[GIVEN RECORDS]:
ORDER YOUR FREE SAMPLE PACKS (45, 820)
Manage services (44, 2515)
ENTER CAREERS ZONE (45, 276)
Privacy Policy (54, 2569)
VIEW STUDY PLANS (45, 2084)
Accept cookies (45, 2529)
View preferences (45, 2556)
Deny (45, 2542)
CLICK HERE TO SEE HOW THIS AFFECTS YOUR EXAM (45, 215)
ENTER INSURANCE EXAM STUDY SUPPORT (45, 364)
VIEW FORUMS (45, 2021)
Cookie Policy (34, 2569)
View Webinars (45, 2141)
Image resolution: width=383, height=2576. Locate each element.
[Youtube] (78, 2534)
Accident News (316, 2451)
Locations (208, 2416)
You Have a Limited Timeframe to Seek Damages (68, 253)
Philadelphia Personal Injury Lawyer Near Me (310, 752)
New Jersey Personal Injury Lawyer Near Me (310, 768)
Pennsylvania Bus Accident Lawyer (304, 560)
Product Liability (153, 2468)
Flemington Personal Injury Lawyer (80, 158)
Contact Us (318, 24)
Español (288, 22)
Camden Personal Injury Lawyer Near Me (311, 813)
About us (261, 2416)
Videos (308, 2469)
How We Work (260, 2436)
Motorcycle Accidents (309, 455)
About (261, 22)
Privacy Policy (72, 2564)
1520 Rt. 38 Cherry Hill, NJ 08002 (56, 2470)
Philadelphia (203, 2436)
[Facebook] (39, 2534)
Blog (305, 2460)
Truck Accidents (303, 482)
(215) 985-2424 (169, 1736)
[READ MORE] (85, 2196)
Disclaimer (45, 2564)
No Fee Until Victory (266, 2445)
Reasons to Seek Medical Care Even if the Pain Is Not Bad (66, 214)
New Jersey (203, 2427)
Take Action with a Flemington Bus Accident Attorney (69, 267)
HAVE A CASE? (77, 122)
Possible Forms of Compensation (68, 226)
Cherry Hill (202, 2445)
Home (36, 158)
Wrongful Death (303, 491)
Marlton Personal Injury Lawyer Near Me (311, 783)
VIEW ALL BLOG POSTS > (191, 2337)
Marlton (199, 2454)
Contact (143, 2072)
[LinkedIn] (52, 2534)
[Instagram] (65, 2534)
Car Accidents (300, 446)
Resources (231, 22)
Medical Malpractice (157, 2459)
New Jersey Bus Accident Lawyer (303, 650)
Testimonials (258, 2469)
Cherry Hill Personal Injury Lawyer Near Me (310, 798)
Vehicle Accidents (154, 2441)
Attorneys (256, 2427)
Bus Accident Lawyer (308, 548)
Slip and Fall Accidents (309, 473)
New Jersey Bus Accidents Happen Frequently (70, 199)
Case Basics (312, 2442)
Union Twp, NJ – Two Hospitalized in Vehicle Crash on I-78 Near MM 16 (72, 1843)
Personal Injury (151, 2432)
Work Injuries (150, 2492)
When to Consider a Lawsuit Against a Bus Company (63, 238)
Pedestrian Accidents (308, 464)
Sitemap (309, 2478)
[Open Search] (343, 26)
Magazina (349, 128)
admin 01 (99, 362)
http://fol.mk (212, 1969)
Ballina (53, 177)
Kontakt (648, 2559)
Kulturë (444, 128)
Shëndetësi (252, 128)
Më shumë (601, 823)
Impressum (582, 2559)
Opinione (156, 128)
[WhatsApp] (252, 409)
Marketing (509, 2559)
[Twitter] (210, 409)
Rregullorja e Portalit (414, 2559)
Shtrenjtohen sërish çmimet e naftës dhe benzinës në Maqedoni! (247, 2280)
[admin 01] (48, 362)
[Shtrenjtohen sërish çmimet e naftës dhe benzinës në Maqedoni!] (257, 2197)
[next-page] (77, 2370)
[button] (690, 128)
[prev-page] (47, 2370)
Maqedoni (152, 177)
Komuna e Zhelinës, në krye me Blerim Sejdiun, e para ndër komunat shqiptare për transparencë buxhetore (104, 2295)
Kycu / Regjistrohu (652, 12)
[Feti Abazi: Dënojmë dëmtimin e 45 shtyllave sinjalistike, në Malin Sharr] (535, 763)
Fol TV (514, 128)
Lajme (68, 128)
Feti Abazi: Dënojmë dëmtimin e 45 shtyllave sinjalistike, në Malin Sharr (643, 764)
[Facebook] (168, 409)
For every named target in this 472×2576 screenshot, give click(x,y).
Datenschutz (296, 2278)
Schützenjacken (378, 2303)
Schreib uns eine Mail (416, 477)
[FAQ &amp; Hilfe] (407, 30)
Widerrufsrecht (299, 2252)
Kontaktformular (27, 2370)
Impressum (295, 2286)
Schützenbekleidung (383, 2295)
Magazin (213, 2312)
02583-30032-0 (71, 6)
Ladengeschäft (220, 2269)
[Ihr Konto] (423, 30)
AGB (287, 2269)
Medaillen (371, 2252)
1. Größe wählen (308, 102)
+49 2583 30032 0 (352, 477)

[INSTRUCTIONS FOR THE TASK]: Look through the data above for the word "Philadelphia". Report each line where it occurs.

[RESPONSE AREA]:
Philadelphia Personal Injury Lawyer Near Me (310, 752)
Philadelphia (203, 2436)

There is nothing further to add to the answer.